But what's the long answer? Your "short answer" is cheating. The cows ARE perfectly healthy. If it helps, assume it's your next-pasture neighbor, and he wants to sell them to you as a "favor" before his ex-wife takes half of everything he owns
If that were the case, we would do a paper exercise, this means that we would change the name on the paperwork ( passport ) for each cow, therefore I would own them on paper. When his problems are done we do the same exercise the other way around.
Good luck finding someone to trade you that crucial tractor part for one third of a calf
I think, but I am unsure, that Derrick once did just that, if the price of the tractor part is somewhere near the same price, many machinery dealers are themselves farmers, so would probably go for such a deal, but again I am not sure.

If I were to buy a brand new tractor at a cost of £30,000 GBP ( that is somewhere near the average price in the UK ) and I used credit or finance I would actually be paying nearer £40,000 for that same tractor.

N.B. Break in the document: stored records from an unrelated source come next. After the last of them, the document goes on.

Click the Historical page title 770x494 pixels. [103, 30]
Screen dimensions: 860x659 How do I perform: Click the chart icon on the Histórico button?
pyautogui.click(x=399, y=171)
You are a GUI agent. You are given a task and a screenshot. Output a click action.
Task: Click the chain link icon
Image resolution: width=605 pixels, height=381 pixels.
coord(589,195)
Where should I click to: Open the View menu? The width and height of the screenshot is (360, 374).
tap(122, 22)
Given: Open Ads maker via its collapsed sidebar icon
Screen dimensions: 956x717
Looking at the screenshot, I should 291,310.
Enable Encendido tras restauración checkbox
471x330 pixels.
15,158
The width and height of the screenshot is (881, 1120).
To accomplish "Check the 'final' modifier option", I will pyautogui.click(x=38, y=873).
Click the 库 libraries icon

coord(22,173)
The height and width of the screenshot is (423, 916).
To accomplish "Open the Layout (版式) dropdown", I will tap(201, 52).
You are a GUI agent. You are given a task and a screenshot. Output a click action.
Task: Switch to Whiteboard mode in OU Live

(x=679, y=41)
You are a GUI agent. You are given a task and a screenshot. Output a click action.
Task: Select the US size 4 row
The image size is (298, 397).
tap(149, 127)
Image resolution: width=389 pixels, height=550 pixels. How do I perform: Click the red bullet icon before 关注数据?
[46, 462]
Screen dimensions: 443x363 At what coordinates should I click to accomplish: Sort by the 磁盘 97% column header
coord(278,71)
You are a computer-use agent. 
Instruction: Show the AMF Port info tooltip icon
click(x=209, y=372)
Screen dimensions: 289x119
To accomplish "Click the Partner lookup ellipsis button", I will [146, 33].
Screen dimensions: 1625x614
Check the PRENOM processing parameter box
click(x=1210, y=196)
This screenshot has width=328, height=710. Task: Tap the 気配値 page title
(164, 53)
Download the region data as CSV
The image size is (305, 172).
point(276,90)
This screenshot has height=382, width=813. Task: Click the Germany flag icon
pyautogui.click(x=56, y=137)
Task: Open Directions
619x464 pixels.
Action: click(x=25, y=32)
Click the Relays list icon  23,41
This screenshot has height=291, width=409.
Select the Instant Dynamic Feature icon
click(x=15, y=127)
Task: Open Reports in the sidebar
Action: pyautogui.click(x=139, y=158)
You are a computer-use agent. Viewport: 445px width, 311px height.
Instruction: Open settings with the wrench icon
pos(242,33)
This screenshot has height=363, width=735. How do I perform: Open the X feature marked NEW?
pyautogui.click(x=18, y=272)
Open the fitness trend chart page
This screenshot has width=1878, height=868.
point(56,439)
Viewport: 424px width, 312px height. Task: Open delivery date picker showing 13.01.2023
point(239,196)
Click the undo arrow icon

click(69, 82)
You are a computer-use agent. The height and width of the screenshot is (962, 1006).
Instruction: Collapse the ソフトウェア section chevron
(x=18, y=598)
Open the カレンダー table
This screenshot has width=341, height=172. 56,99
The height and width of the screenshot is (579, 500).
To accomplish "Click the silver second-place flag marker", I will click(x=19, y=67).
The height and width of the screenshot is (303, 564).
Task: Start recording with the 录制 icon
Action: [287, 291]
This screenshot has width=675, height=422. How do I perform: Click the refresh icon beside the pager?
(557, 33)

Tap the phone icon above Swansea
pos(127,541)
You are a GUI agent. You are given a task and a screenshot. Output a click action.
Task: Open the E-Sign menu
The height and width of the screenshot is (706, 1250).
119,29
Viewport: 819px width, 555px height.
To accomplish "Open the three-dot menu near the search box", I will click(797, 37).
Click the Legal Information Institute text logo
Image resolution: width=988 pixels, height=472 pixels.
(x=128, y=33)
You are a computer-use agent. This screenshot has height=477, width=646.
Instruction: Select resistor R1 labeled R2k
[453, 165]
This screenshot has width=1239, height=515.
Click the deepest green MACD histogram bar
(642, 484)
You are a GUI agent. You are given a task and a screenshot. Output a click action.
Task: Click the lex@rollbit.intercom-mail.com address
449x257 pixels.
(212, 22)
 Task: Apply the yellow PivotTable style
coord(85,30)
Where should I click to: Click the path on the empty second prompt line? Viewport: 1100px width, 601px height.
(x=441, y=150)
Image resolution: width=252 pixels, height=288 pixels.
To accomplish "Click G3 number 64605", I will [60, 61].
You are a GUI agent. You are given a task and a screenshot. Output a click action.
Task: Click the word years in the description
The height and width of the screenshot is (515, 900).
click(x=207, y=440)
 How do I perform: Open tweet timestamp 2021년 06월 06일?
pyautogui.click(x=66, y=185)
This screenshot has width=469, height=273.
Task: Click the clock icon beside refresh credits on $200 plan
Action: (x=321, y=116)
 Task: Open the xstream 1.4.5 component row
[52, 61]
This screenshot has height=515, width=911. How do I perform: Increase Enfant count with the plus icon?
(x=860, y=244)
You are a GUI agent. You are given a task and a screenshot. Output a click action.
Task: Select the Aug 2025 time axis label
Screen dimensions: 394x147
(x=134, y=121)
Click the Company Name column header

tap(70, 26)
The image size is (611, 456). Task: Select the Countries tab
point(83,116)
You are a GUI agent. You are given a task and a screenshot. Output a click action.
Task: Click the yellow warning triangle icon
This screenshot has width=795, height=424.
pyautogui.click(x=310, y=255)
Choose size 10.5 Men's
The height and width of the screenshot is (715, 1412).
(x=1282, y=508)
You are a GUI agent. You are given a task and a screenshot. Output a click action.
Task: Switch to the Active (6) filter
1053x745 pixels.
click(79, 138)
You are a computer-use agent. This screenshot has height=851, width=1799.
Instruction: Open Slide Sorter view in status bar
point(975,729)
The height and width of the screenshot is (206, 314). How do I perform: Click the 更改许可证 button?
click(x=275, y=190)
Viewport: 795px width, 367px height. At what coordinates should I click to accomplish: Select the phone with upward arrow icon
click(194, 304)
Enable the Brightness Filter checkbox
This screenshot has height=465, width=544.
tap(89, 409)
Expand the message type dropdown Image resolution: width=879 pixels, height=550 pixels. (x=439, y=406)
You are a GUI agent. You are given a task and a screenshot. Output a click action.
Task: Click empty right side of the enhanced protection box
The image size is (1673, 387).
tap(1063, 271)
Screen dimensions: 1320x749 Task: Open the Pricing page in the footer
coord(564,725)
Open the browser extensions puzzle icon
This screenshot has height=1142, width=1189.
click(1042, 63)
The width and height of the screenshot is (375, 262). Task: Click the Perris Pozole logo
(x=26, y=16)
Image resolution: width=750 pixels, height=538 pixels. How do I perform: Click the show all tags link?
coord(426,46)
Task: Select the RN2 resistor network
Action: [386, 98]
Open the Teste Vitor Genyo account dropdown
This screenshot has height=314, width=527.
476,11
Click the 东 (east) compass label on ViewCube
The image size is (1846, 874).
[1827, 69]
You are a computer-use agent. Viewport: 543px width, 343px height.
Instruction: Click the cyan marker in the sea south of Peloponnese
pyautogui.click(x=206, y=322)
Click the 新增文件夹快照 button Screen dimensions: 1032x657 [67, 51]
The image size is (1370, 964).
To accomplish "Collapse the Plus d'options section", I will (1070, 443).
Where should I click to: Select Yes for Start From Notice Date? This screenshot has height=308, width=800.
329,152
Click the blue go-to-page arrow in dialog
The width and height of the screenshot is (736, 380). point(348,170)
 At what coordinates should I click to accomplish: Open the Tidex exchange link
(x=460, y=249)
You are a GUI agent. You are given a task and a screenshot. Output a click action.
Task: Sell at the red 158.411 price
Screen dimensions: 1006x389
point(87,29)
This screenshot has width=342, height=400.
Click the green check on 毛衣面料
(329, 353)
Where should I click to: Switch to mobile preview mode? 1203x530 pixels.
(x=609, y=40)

This is why we avoid finance. None of our five tracors were bought new because, aside from the cost, they also loose money very fast if you buy them new, whereas, if you buy a second hand tractor, it has already lost that money and its value will remain stable.
Just out of interest I will give you the figures for the three we bought together when we bought them and their value today :-

Ford / New Holland 7840 - 1995 model, four wheel drive, SLE. We paid £6150 GBP two years ago and it had an engine problem. Derrick fixed the problem at a cost of £350 GBP. It has worked for us with only a few minor problems, which cost very little ( lightbuls, fuses, bits and pieces of wireing etc ). Todays value is around about £8500 GBP

Case International 5150 - 1993 model, four wheel drive, hydrashift. I hate this tractor as it has cost us a lot of money. We bought this at the same time as the 7840 for a cost of £7600 GBP, supposedly in good condition. We ran it okay for the first eight months, then it developed a gearbox problem which cost us the price if a brand new gearbox at a cost of £1500 GBP. The current market value is about £8000 GBP

Zetor 7245 - 1989 model, four wheel drive, standard gearbox. The third of the three, and by far the cheapest. We bought this for £3000 GBP with a power loader and a front axle problem. Derrick replaced the axle with a reconditioned one at a cost of £250 GBP. The market value is now £ 4000 - £5000 GBP.

If we had used finance on this deal, we would not have got this deal. These three tractors were on a dealers forecourt and he wanted to sell them quickly so we paid him cash the next day. If we had used finance, we would have had to pay the market value and wait for two to three weeks while it was sorted out, loosing work in the process and with the interest they would never have paid for themselves if we had bought them at market value. Plus we could have sold them straight away for profit, while finance would not have allowed us to do that as they would have been the finance companys property for three years while we paid for them.

I do realise that finance or credit is most peoples way of doing things to be able to afford to live, buy a house, buy a car.. etc. But the way in which it is done can be dubious to say the least as most finance companys advertise a great rate, but in the small print it will say something like " actual rates may vary " and they are usually more than the advertised rate. Either that or you get a good rate for the first few months before they bump it up, then they refer you to the small print.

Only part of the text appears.